WORK TASK 1: In the statement on healing and reckoning, how many people in the nation live in fear of deportation?
WORK TASK 2: From the statement on healing and reckoning, write out the passage starting with "We cannot heal when 11" and going on through "well-being for all.".

EXTRACT PROVIDED:
--------------------------------
We can’t have healing without reckoning

Our society’s wounds and divisions are laid bare in this moment in which a sitting president is refusing to comply with election results, and so many political leaders are supporting this dangerous brinksmanship. It is time for our politicians to respect the democratic process and allow for an orderly transition to begin – but that does not mean it is time for business as usual. 

It is time for our communities to seek a way forward together – but that way forward cannot come by clinging to the inequities of the past. 

These toxic divisions were not made in this election cycle, nor in the past four years. They are wounds reaching back to this nation’s very origins in violent conquest, centuries of an economy built on enslavement and subjugation, white supremacy, and generations of unreconciled inequality and injustice.  

Healing will not come from side-stepping our differences to appease those – in both parties – who would rather not grapple with these devastating legacies. We cannot reconcile yearning for a multi-racial democracy with systemic racism and white supremacy. Our healing must begin from a place of humility and reckoning, from processes deeper and longer than the crisis of this election cycle, this decade, or even this century. 

We cannot heal when 2.3 million people in this nation are locked in cages.

We cannot heal when 11 million people live in fear of deportation.

We cannot heal when more than 38 million people live in poverty.

It is time to follow the lead first and foremost of communities impacted by oppression and abolish economic policies that favor corporate greed and the overwhelming wealth of a few over well-being for all.

It is time to abandon the political expediency that perpetuates our bipartisan traditions of racism, militarism, and materialism. As we move into a new administration and closely divided Congress, we must reject an approach that consistently leads us to the least meaningful policy changes in the name of compromise. Political gridlock will not be resolved by the same approaches that have repeatedly forced real movements for change to be silenced or sidelined in the name of unity. This approach to governance has failed all of us – leading not only to the exacerbation of racism and inequality, but to the global spread of a deadly pandemic and rapidly accelerating climate change.

It is time for a courageous human-centered approach that transcends political scores to address the deep and existential challenges of this nation, the communities within it, and the world it is a part of. 

As a Quaker organization, we believe that there is that of God in all of us. While the challenges and divisions we face are deep and substantial, we also share a common humanity and a great capacity for empathy, collaboration, and transformation. A healthy, thriving society is within our reach, but it must be built on foundations of integrity, compassion, and equity. This nation – and our global community – has no shortage of wealth. We have no shortage of opportunity. We have no shortage of ingenuity. We have all we need to ensure shared well-being, if we can imagine a different way to live together – one that can ultimately bring better lives for us all.

The way forward begins with a commitment to truth. The way forward comes with reckonings and reparations that will lead to justice, and then healing. The way forward will be difficult beyond measure – but the rewards are nothing short of the beloved community every one of us deserves to inhabit and thrive within. Let us move forward together.
--------------------------------
RECORDED DATA:
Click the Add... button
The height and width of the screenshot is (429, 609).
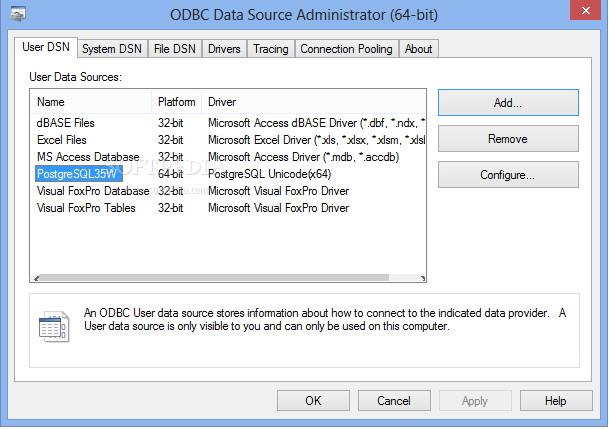point(508,102)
--------------------------------
ANSWER 1: 11 million people.

ANSWER 2:
We cannot heal when 11 million people live in fear of deportation.

We cannot heal when more than 38 million people live in poverty.

It is time to follow the lead first and foremost of communities impacted by oppression and abolish economic policies that favor corporate greed and the overwhelming wealth of a few over well-being for all.